**** DATA TO USE

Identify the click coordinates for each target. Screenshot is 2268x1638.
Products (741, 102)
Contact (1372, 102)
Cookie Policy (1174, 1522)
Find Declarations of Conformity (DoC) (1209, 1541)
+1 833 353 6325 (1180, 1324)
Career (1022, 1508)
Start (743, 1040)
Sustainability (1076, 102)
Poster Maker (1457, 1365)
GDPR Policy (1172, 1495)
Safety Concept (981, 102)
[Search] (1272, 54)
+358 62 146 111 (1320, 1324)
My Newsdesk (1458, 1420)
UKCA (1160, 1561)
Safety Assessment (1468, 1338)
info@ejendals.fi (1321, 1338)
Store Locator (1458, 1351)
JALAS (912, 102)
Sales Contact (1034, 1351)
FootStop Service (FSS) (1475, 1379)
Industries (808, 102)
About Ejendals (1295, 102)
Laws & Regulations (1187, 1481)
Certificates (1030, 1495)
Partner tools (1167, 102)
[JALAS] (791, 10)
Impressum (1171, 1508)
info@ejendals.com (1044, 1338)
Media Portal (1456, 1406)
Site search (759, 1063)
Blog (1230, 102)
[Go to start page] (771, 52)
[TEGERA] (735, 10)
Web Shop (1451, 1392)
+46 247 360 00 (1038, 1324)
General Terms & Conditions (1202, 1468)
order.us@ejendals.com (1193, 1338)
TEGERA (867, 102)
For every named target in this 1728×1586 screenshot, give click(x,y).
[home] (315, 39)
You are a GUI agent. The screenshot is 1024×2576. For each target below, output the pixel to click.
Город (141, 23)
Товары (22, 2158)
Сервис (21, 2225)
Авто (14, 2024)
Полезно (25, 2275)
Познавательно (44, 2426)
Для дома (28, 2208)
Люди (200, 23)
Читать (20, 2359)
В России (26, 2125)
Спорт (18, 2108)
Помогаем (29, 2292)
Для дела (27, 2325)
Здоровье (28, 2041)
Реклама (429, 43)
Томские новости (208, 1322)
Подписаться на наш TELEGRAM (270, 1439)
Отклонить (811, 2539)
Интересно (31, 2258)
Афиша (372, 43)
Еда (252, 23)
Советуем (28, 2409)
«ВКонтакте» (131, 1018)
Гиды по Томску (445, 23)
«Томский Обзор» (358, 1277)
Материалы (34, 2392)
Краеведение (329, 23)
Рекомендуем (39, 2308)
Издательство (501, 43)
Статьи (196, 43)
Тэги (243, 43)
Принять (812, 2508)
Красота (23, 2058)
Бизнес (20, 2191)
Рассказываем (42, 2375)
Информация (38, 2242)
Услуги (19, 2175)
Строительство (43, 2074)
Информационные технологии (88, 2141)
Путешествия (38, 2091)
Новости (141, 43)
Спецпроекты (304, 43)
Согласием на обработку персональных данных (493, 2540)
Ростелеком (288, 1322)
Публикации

********

» **WHAT NEEDS TO BE DONE**:
Where a line of the entries above holds the word "target", return that line.

» **SOLUTION FOR THIS PROBLEM**:
Identify the click coordinates for each target. Screenshot is 2268x1638.
For every named target in this 1728×1586 screenshot, give click(x,y).
You are a GUI agent. The screenshot is 1024×2576. For each target below, output the pixel to click.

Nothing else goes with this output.